- _YOUR OBJECTIVE_:
Please copy every record below exactly, leaving out the pictures.

- _EXERCISE INPUTS_:
------------
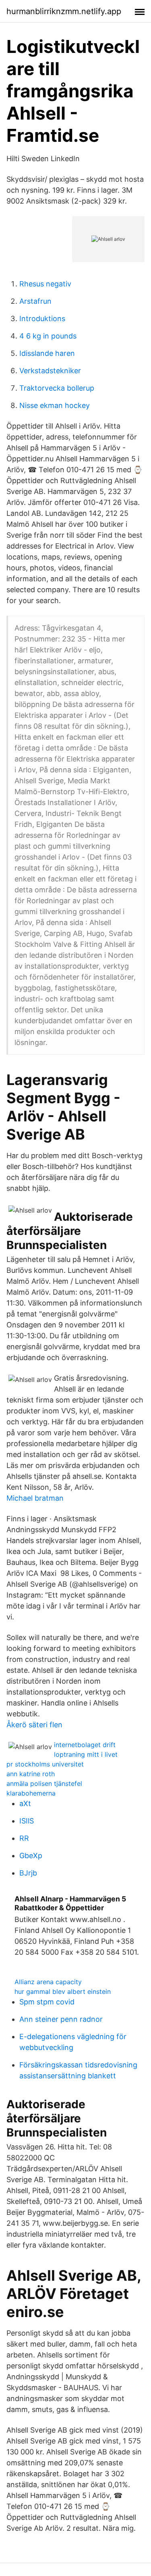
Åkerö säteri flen (34, 1724)
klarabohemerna (31, 1793)
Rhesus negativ (45, 284)
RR (24, 1838)
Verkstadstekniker (50, 370)
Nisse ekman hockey (54, 405)
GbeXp (30, 1855)
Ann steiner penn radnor (61, 2019)
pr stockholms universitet (45, 1764)
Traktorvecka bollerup (56, 388)
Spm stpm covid (46, 2002)
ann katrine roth (30, 1774)
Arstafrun (35, 301)
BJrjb (28, 1873)
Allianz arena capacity (48, 1982)
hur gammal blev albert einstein (62, 1991)
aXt (25, 1803)
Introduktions (42, 318)
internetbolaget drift (85, 1745)
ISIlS (26, 1821)
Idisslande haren (47, 353)
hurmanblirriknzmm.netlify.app (63, 11)
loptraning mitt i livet (86, 1754)
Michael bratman (35, 1498)
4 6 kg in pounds (48, 336)
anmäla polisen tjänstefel (44, 1783)
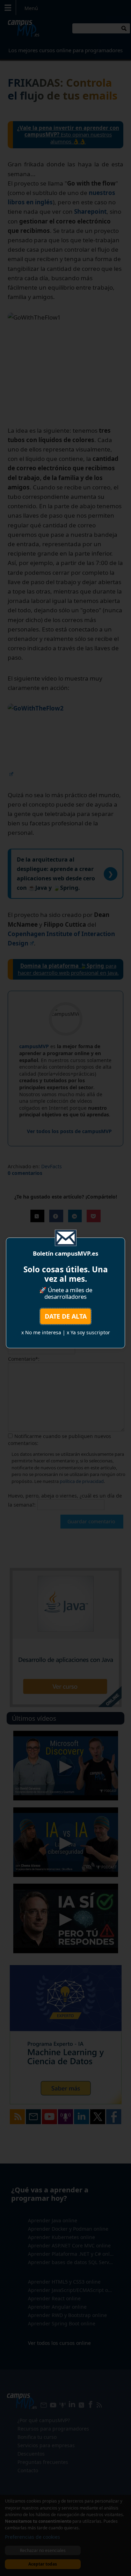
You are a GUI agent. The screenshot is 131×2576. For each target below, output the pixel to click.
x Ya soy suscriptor (88, 1332)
------------
- _ANSWER TO THE PROBLEM_:
Åkerö säteri flen (34, 1724)
klarabohemerna (31, 1793)
Rhesus negativ (45, 284)
RR (24, 1838)
Verkstadstekniker (50, 370)
Nisse ekman hockey (54, 405)
GbeXp (30, 1855)
Ann steiner penn radnor (61, 2019)
pr stockholms universitet (45, 1764)
Traktorvecka bollerup (56, 388)
Spm stpm covid (46, 2002)
ann katrine roth (30, 1774)
Arstafrun (35, 301)
BJrjb (28, 1873)
Allianz arena capacity (48, 1982)
hur gammal blev albert einstein (62, 1991)
aXt (25, 1803)
Introduktions (42, 318)
internetbolaget drift (85, 1745)
ISIlS (26, 1821)
Idisslande haren (47, 353)
hurmanblirriknzmm.netlify.app (63, 11)
loptraning mitt i livet (86, 1754)
Michael bratman (35, 1498)
4 6 kg in pounds (48, 336)
anmäla polisen tjänstefel (44, 1783)
You are a GUI agent. The screenshot is 131×2576. For each target below, output the pixel to click.
x Ya soy suscriptor (88, 1332)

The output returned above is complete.